My Fastai Course Note (9): Tabular Modeling Deep Dive

10 min readNov 20, 2020

This note is based on Fastbook.

Revisit categorical embedding

Embedding layer is just another layer.
Embedding transforms the categorical variables into inputs that are both continuous and meaningful.
The model learns an embedding for the entities that define a continuous notion of distance between them. Because the embedding distance was learned based on real patterns in the data, that distance tends to match up with our intuitions.
Another benefit is that we can combine our continuous embedding values with truly continuous input data in a straightforward manner: we just concatenate the variables, and feed the concatenation into our first dense layer. In other words, the raw categorical data is transformed by an embedding layer before it interacts with the raw continuous input data. This is how fastai handle tabular models containing continuous and categorical variables.
A date is a very special categorical variable: some dates are different to others (ex: some are holidays, weekends, etc.) that cannot be described as just an ordinal variable. Instead, we can generate many different categorical features about the properties of the given date (ex: is it a weekday? is it the end of the month?, etc.)

2. Beyond deep learning

The good news is that modern machine learning can be distilled down to a couple of key techniques that are widely applicable. Recent studies have shown that the vast majority of datasets can be best modeled with just two methods:

(1) Ensembles of decision trees (i.e., random forests and gradient boosting machines), mainly for structured data (such as you might find in a database table at most companies)

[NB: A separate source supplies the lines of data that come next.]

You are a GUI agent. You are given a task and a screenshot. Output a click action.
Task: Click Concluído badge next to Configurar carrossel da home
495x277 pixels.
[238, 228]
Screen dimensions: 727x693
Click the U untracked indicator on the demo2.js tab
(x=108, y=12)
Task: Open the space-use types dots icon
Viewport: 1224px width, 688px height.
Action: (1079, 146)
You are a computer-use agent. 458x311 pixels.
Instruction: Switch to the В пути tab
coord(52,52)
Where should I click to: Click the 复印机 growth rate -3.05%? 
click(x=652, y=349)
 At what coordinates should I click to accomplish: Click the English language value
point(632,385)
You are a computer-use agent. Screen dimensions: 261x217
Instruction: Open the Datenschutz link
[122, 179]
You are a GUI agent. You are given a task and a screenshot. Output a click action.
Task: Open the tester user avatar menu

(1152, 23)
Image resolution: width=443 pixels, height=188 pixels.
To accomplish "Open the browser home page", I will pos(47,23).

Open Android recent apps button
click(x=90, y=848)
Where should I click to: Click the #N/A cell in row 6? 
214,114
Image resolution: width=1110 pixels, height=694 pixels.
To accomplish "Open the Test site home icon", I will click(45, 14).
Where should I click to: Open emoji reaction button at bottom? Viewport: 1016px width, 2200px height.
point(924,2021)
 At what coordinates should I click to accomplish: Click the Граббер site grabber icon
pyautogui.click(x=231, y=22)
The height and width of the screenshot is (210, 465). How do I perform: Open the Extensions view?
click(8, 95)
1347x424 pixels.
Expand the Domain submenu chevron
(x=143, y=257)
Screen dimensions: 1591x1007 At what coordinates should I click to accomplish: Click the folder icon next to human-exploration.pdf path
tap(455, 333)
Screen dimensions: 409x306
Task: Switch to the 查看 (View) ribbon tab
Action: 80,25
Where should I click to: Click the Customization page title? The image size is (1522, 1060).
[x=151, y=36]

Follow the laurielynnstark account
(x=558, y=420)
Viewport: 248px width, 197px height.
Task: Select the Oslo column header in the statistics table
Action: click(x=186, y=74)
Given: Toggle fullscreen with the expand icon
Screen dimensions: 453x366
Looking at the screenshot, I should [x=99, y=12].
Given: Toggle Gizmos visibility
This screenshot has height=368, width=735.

(2) Multilayered neural networks learned with SGD (i.e., shallow and/or deep learning), mainly for unstructured data (such as audio, images, and natural language). Deep Network is good at the following structured data:

There are some high-cardinality categorical variables that are very important (“cardinality” refers to the number of discrete levels representing categories, so a high-cardinality categorical variable is something like a zip code, which can take on thousands of possible levels).
There are some columns that contain data that would be best understood with a neural network, such as plain text data.

3. TabularPandas in Fastai

A TabularPandas behaves like a fastai Datasets object, including providing train and valid attributes.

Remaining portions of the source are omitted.